**RECORD EXTRACTS**
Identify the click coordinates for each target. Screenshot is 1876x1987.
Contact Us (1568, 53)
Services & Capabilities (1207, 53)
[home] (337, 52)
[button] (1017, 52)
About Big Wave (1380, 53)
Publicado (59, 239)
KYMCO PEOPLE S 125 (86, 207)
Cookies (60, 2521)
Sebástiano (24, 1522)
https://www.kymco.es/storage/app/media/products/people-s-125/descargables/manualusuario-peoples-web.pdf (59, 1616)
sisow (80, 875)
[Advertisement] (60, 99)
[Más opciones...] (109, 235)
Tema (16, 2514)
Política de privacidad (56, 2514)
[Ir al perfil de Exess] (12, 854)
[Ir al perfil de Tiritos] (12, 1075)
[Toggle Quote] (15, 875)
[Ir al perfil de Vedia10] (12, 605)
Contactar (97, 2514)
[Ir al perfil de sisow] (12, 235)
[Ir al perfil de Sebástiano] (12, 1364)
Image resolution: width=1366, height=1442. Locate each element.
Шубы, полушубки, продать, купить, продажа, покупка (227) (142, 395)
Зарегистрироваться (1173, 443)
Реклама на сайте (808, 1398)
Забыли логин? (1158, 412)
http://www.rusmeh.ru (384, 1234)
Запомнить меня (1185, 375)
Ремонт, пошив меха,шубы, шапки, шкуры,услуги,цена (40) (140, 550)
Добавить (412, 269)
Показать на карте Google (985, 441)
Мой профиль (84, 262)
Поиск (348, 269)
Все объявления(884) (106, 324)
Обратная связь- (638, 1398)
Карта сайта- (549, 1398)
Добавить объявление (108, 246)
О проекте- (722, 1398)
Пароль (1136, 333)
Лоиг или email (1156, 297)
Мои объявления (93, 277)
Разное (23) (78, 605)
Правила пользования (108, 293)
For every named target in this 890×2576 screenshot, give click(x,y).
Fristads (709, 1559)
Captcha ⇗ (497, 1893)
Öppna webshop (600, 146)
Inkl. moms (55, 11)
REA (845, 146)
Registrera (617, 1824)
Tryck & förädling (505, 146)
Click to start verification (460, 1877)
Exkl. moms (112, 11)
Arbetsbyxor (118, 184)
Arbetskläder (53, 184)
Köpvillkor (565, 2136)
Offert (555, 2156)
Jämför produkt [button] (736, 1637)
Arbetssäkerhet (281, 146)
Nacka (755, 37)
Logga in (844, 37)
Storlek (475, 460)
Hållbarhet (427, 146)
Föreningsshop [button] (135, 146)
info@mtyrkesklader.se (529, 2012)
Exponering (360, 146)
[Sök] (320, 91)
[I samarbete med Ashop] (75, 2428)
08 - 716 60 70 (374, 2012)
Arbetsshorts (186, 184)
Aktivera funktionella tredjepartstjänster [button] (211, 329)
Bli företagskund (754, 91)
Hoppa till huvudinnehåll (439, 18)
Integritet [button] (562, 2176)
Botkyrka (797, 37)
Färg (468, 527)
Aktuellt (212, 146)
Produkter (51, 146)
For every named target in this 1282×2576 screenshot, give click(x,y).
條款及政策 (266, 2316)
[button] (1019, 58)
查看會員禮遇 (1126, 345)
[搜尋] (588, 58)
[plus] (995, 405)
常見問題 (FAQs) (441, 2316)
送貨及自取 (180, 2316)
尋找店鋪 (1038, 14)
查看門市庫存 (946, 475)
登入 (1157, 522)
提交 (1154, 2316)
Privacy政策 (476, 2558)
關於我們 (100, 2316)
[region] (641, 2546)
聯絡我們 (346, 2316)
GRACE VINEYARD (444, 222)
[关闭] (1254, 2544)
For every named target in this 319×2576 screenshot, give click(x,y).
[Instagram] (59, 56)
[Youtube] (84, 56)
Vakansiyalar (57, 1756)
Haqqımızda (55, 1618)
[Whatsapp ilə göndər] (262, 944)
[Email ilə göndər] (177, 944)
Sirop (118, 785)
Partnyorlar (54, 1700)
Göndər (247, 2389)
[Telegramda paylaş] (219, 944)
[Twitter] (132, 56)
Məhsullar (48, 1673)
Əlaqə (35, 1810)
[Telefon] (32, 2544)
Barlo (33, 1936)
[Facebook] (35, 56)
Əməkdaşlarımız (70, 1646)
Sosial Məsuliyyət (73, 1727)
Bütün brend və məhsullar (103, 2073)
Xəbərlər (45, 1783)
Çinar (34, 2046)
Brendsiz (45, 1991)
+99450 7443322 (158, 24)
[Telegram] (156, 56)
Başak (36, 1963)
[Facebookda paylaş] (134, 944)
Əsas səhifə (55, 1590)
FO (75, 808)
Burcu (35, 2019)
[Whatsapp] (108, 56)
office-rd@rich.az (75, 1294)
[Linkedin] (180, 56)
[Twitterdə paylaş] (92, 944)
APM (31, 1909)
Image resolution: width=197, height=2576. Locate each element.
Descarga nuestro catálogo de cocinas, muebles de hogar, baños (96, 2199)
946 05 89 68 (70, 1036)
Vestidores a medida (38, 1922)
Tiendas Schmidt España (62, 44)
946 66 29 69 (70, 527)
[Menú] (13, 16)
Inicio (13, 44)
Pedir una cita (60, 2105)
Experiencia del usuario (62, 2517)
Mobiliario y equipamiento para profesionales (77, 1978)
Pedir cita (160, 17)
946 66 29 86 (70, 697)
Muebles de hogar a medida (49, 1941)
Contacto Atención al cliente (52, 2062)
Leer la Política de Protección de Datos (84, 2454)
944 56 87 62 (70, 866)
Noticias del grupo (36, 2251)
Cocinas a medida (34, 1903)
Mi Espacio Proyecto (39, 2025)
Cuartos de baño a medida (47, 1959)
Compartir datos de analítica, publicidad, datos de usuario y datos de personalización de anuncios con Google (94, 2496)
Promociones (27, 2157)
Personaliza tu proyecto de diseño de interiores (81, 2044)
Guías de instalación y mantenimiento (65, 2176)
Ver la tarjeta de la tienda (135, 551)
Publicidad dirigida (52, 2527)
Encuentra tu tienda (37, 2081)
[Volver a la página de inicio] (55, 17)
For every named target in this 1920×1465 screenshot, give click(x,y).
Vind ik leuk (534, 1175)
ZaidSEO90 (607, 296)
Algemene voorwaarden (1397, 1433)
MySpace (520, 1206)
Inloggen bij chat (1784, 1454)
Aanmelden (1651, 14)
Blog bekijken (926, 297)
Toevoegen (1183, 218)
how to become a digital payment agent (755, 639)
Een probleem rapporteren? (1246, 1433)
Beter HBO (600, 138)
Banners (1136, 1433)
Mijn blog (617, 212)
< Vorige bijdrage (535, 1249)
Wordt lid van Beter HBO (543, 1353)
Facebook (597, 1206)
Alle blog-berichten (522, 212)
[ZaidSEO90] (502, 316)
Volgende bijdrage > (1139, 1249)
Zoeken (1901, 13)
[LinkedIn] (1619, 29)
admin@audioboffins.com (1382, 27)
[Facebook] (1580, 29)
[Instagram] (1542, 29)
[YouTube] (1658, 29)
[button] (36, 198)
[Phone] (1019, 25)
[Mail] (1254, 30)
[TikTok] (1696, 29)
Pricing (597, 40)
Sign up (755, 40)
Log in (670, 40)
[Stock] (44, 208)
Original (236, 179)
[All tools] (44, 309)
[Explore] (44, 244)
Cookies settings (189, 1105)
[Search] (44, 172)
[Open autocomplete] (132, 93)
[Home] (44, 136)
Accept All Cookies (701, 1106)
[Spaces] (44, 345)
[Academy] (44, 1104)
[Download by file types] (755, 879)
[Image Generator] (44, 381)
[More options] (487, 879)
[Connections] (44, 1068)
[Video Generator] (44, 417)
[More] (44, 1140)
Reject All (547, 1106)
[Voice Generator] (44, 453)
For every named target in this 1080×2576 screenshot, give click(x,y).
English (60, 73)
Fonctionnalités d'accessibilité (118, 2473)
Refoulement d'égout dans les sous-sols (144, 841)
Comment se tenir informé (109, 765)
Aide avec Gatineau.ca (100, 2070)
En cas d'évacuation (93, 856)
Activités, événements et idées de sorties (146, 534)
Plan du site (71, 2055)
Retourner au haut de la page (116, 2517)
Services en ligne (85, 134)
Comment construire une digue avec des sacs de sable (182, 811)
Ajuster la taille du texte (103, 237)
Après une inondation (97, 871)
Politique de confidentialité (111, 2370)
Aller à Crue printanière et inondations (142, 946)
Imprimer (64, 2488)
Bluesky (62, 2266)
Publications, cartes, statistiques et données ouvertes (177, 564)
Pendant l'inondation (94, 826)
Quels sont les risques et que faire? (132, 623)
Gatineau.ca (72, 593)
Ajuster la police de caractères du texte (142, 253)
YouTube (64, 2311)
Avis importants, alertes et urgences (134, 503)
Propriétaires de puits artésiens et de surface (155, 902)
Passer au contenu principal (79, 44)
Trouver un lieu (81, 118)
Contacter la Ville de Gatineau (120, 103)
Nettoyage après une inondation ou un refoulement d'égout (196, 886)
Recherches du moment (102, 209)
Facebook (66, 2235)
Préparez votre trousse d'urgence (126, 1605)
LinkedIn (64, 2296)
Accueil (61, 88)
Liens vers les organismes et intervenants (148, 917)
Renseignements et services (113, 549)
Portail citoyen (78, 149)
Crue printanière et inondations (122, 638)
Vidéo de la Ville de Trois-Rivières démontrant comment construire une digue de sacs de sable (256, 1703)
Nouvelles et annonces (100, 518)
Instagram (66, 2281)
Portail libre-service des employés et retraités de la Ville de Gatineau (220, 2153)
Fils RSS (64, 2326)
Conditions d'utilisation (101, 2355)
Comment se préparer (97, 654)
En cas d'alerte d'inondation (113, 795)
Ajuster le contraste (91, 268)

**PROBLEM REQUIREMENTS**
Work through the entries, filtering for the string "resolution", and copy each line that holds it.

**OUTPUT OF THE EXERCISE**
Image resolution: width=1366, height=1442. Locate each element.
Image resolution: width=197, height=2576. Locate each element.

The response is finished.